One of the more interesting aspects of the Creative Commons is that Lessig intends to make the licenses machine-readable. This will likely be accomplished by adding a machine-readable tag, similar to the ID3 tags associated with .mp3 files, to each licensed document or collection of bits. The license tag will specify the licensing terms for the material and should make the work searchable by license type.

Creative Commons also plans an electronic conservancy for intellectual property. Owners of orphaned software, for example, could donate it to the conservancy (and probably obtain a tax break) where other developers could maintain and enhance it. Lessig insists that this will contribute to and enhance innovation. Such a development might go a long way toward getting large organizations to use open source software. Not only would the sometimes unclear licensing and ownership issues be clearly resolved, at least marginal assurance would be provided that the software would continue to be updated and supported if the original developer abandons it. Clear licensing and ownership statements will also likely increase the level of developer participation in some open source projects.

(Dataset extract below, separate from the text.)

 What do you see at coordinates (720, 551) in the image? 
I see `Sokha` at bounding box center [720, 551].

Intellectual property law has outlived its usefulness. Originally intended to balance the interests of innovators while simultaneously ensuring that those innovations were available for practical use, intellectual property law has transmogrified into a corporate annuity, something that was never intended by the framers of the Constitution. Lessig articulates the problem in his latest book, The Future of Ideas: The Fate of the Commons in a Connected World.

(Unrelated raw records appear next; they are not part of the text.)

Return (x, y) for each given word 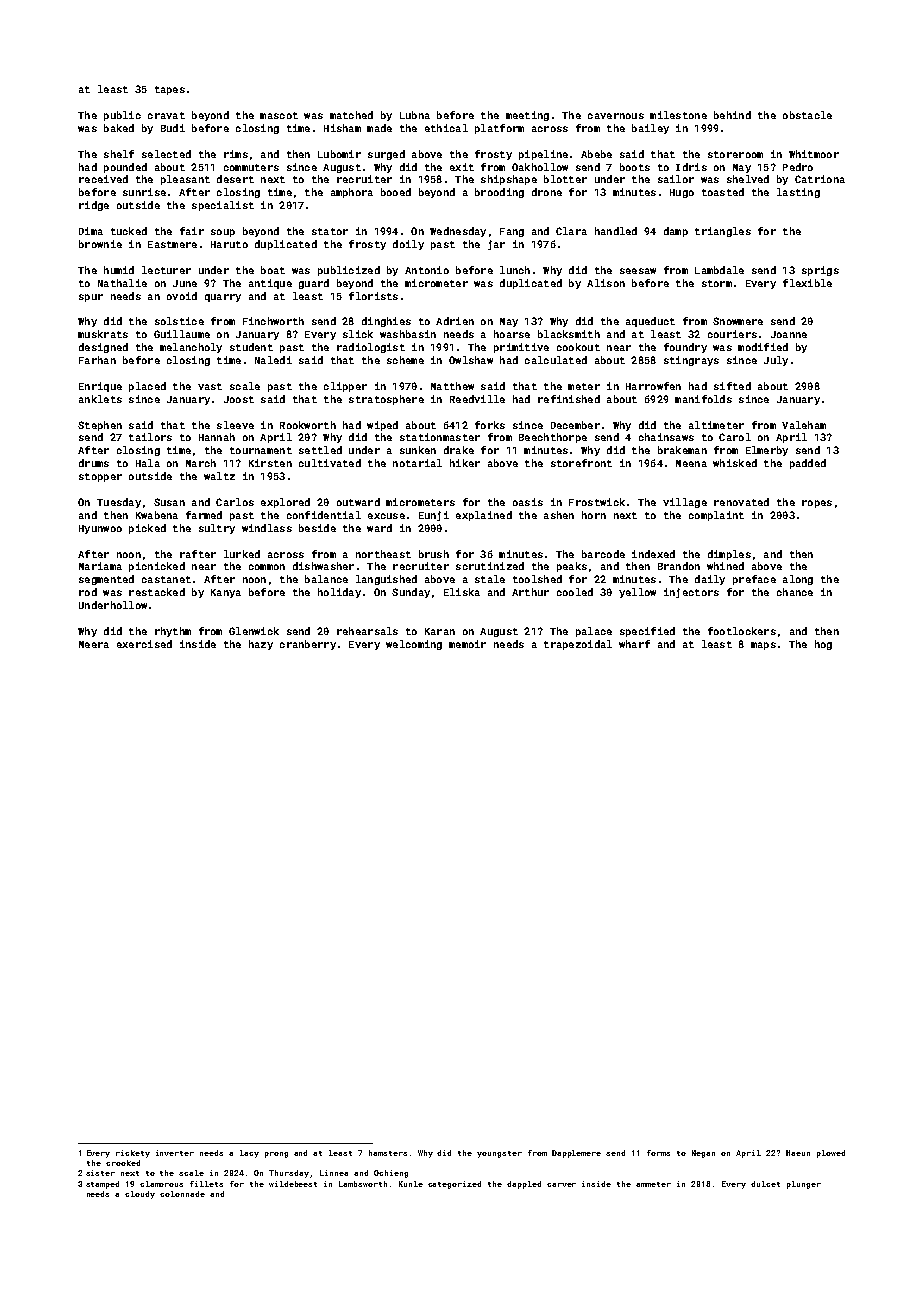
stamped (102, 1185)
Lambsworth (363, 1184)
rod (88, 592)
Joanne (789, 334)
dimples (729, 555)
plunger (804, 1185)
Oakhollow (540, 167)
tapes (170, 90)
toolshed (537, 579)
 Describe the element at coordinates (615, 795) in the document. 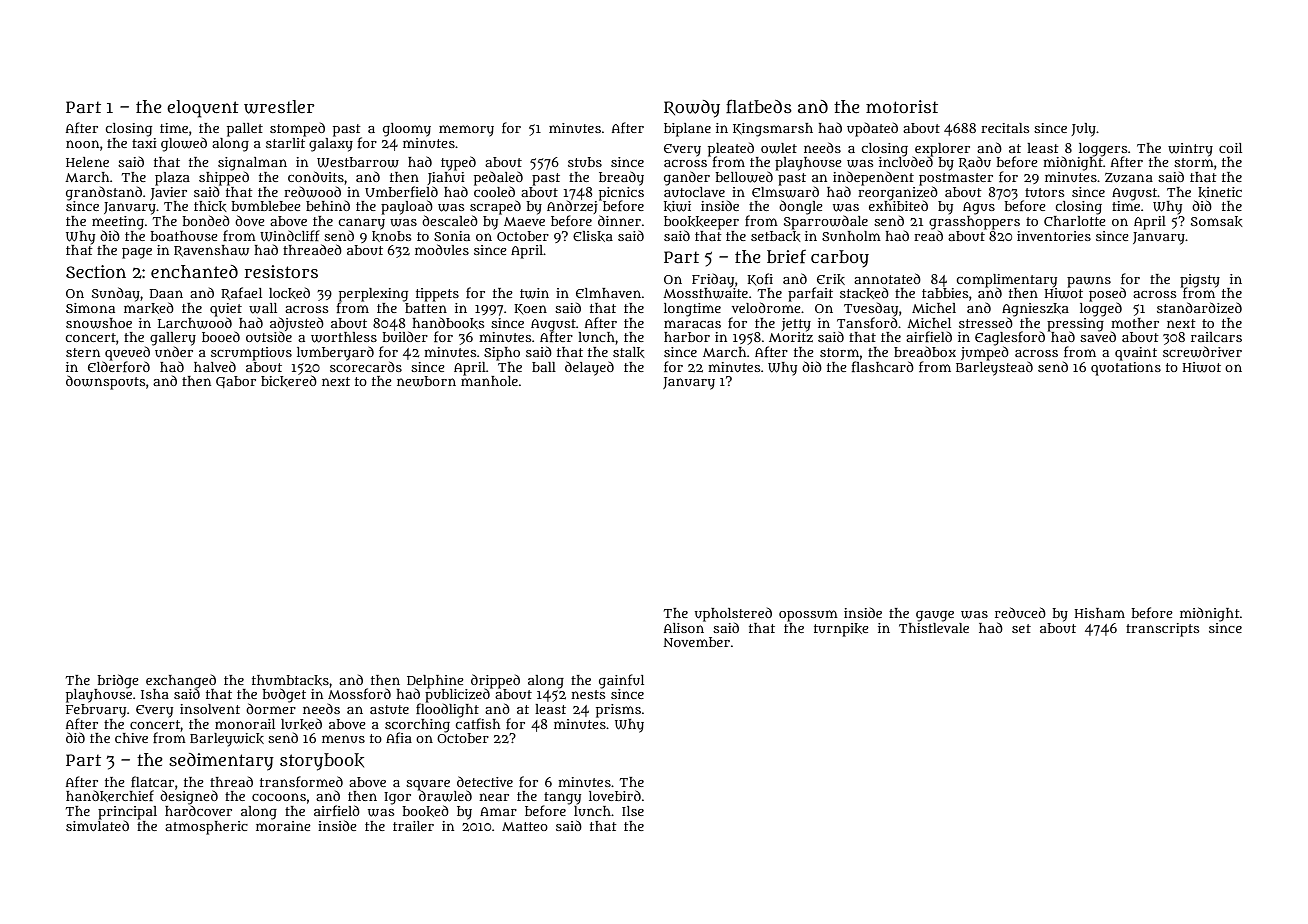

I see `lovebird` at that location.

Some questions regarding the Creative Commons are inevitable. These questions were posed to the Creative Commons executive director, who did not respond (which in itself raises a whole other set of interesting questions).

I’m not clear how a Creative Commons license would provide an alternative to copyright. If copyright attaches to any work at the time it is created, wouldn’t the Creative Commons license be merely that, a license to a copyrighted work?

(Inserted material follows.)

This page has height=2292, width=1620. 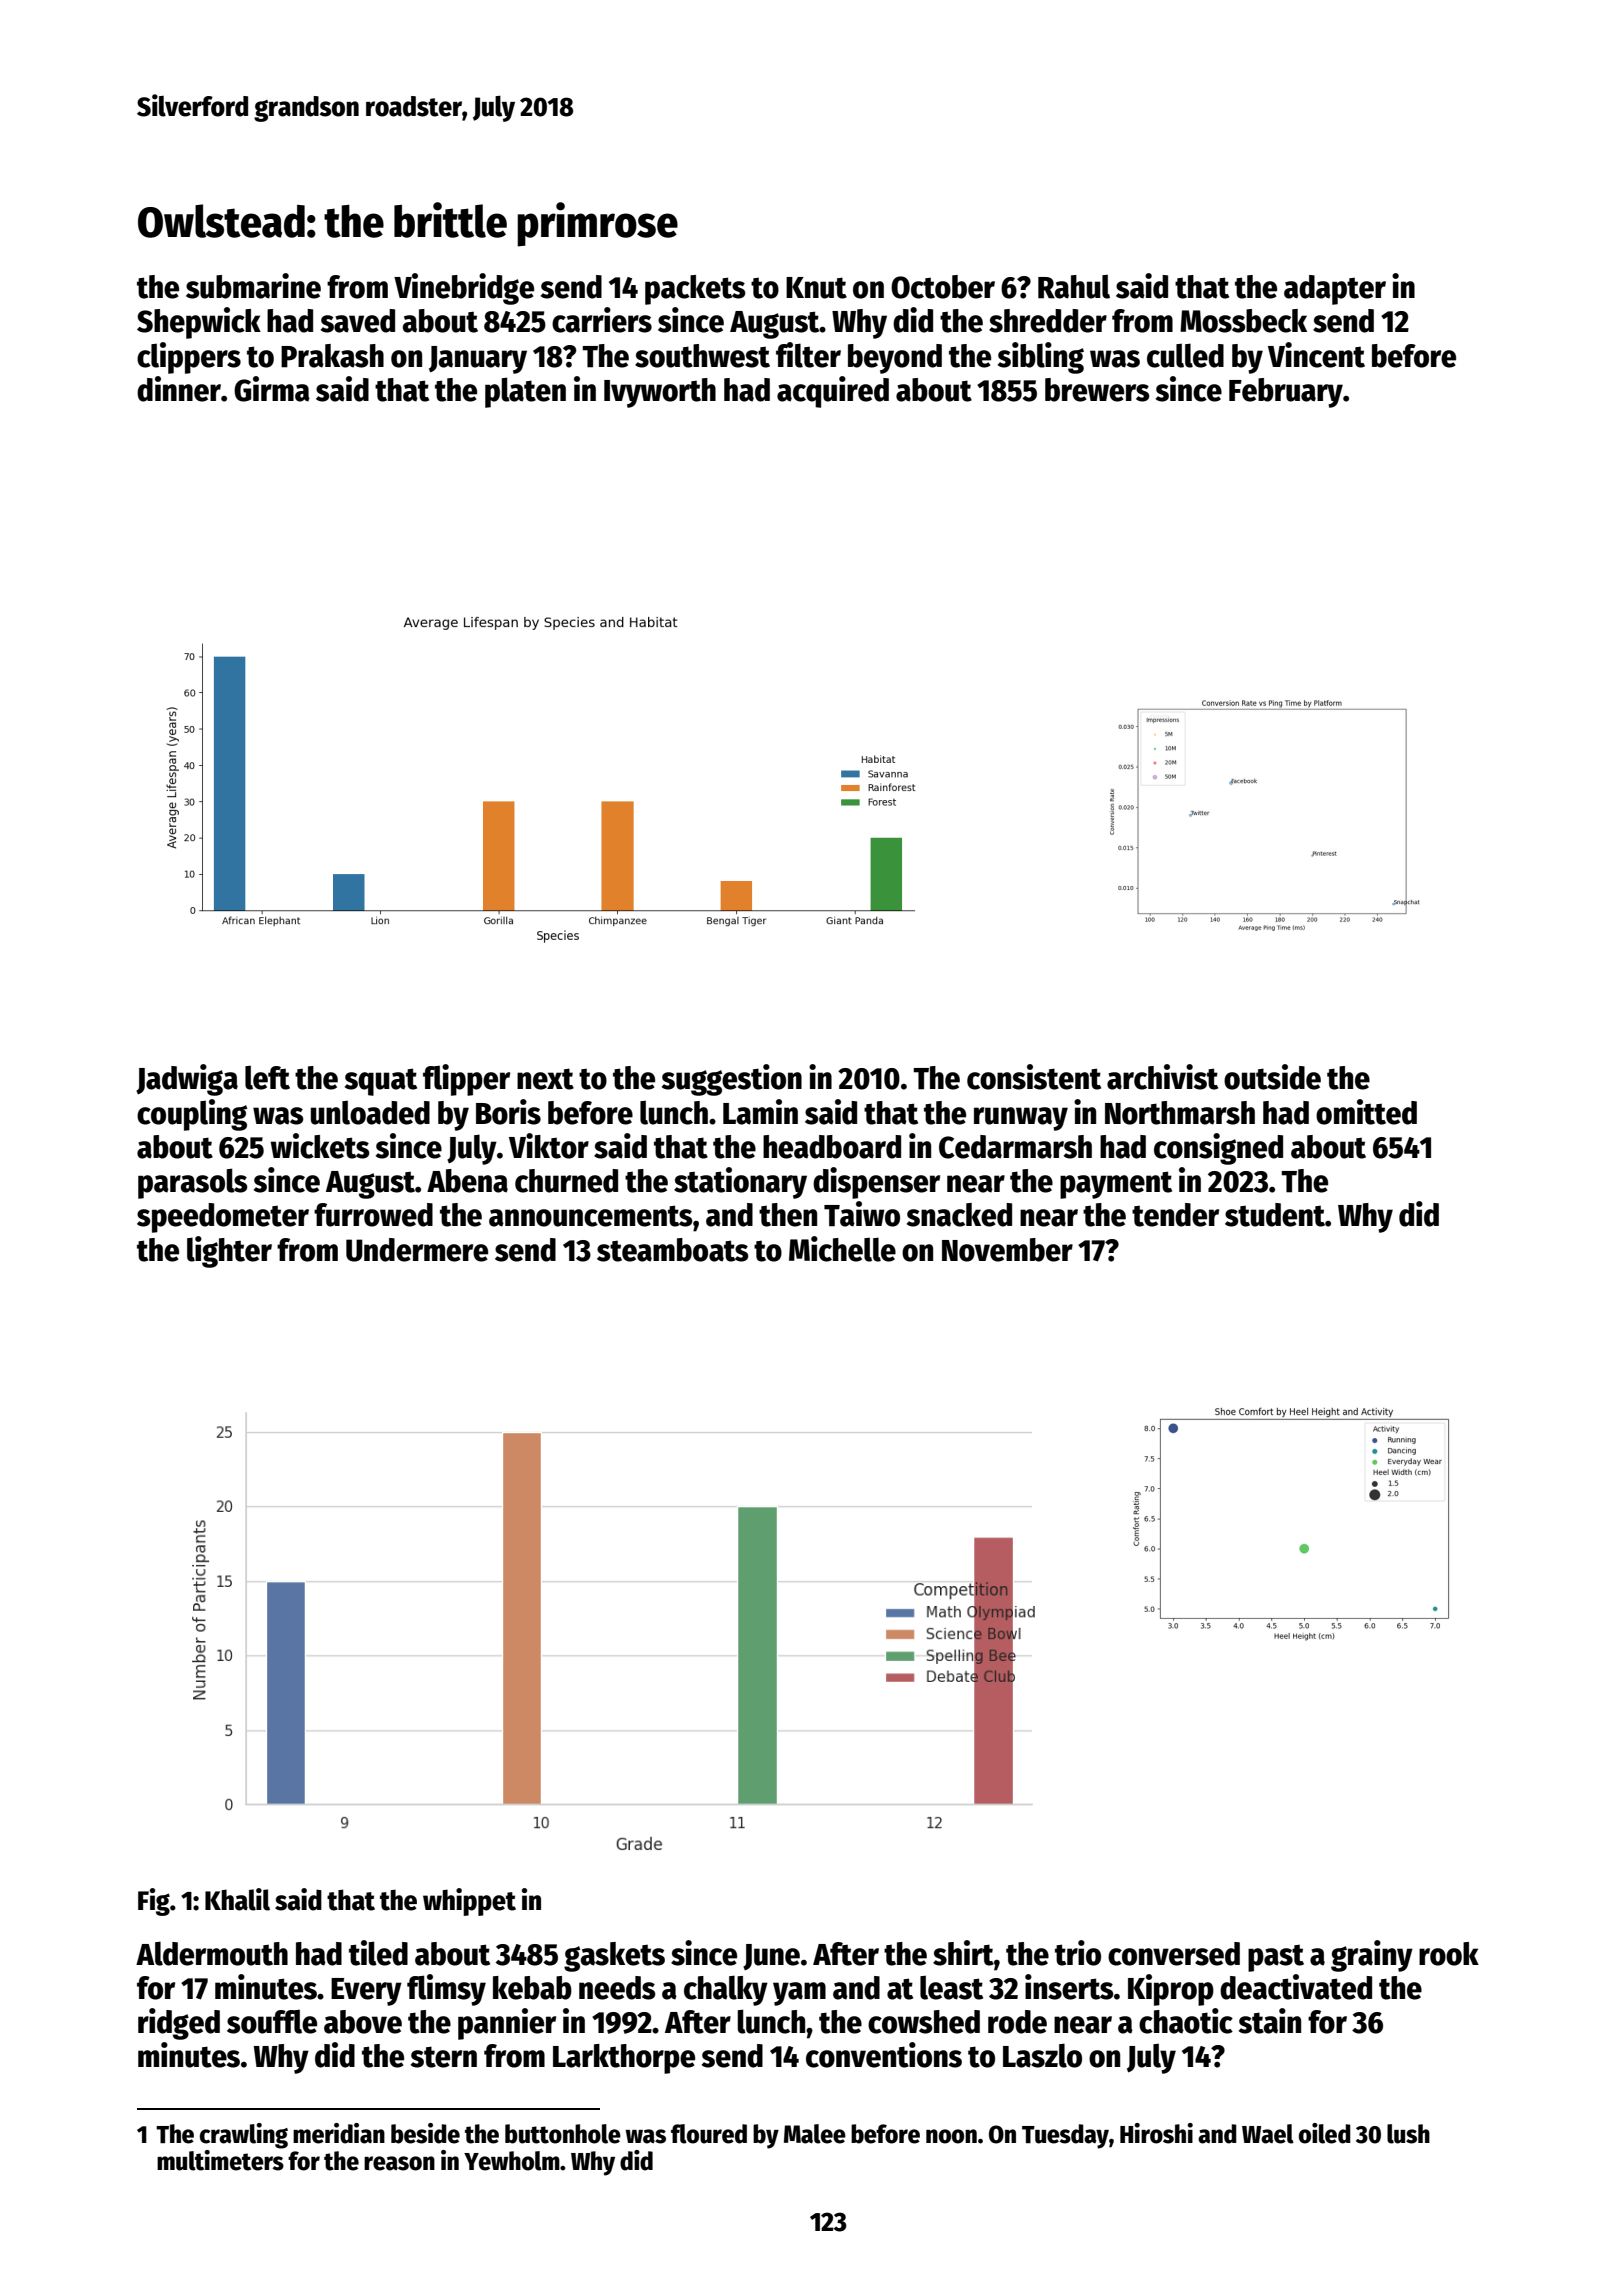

As a writer, the last thing I want is for my work to fall into the public domain. Yet, that’s one of the things that Creative Commons is proposing. My understanding is that any work that is in the public domain cannot be licensed, nor can distribution or use be governed in any way.

The technical nature of the machine-readable language has not been disclosed. Will the underlying protocols be open to third parties? Is any sort of digital rights management or license enforcement functionality planned?

If creators of intellectual property can create Creative Commons licenses at no charge, and, presumably, consumers of intellectual property covered by Creative Commons licenses aren’t charged for their use, how will Creative Commons be sustainable as a business?

Serious questions all, but the last two are the most compelling. I don’t have the technical abilities to address the former, but I have some pretty good ideas about the latter.

Freelance writers have been screaming for years for some sort of rights and royalties clearinghouse similar to what songwriters and composers have in ASCAP. Creative Commons could easily serve this function, becoming sustainable by taking a percentage of rights and royalties it clears for creators of intellectual property.

I’m very interested in the Creative Commons idea, but it’s vitally important that the business model for such an endeavor be sustainable. If it’s not, the damage left when it inevitably fails will be far worse than the terrible situation we have now. It’s early—reports indicate that Lessig doesn’t intend to launch until May—and hopefully these and other issues will be fully and openly addressed by then.